Copy out, word for word, everything in the data below from the line containing "I will point(216,87)." down to the last line, including both of those lines.

[BEGIN Data extract]

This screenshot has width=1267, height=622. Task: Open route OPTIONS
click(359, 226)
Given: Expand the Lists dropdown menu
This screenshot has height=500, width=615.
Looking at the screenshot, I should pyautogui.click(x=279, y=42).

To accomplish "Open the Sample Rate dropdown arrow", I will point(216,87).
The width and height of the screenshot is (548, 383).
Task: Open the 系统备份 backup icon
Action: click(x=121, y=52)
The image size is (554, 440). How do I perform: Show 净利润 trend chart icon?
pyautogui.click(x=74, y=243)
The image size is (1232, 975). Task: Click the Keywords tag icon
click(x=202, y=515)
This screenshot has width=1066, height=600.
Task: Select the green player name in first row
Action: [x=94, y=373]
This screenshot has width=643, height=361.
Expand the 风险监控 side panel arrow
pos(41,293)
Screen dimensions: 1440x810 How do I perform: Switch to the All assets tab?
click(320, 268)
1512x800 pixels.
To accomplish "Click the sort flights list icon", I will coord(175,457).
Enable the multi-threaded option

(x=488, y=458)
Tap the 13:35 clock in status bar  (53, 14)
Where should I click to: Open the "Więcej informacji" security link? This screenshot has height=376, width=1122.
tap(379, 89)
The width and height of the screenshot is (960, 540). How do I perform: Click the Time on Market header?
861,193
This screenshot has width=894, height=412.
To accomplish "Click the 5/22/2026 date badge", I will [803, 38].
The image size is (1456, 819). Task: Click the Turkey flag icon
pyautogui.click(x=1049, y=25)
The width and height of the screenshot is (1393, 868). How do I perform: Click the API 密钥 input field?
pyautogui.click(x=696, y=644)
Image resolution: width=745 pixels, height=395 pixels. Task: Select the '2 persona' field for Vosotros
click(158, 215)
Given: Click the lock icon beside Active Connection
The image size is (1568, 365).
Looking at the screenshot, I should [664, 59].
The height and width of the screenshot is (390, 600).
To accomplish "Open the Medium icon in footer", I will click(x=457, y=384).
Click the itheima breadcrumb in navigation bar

[END Data extract]

- **Task output**
To accomplish "Open the Sample Rate dropdown arrow", I will point(216,87).
The width and height of the screenshot is (548, 383).
Task: Open the 系统备份 backup icon
Action: click(x=121, y=52)
The image size is (554, 440). How do I perform: Show 净利润 trend chart icon?
pyautogui.click(x=74, y=243)
The image size is (1232, 975). Task: Click the Keywords tag icon
click(x=202, y=515)
This screenshot has width=1066, height=600.
Task: Select the green player name in first row
Action: [x=94, y=373]
This screenshot has width=643, height=361.
Expand the 风险监控 side panel arrow
pos(41,293)
Screen dimensions: 1440x810 How do I perform: Switch to the All assets tab?
click(320, 268)
1512x800 pixels.
To accomplish "Click the sort flights list icon", I will coord(175,457).
Enable the multi-threaded option

(x=488, y=458)
Tap the 13:35 clock in status bar  (53, 14)
Where should I click to: Open the "Więcej informacji" security link? This screenshot has height=376, width=1122.
tap(379, 89)
The width and height of the screenshot is (960, 540). How do I perform: Click the Time on Market header?
861,193
This screenshot has width=894, height=412.
To accomplish "Click the 5/22/2026 date badge", I will [803, 38].
The image size is (1456, 819). Task: Click the Turkey flag icon
pyautogui.click(x=1049, y=25)
The width and height of the screenshot is (1393, 868). How do I perform: Click the API 密钥 input field?
pyautogui.click(x=696, y=644)
Image resolution: width=745 pixels, height=395 pixels. Task: Select the '2 persona' field for Vosotros
click(158, 215)
Given: Click the lock icon beside Active Connection
The image size is (1568, 365).
Looking at the screenshot, I should [664, 59].
The height and width of the screenshot is (390, 600).
To accomplish "Open the Medium icon in footer", I will click(x=457, y=384).
Click the itheima breadcrumb in navigation bar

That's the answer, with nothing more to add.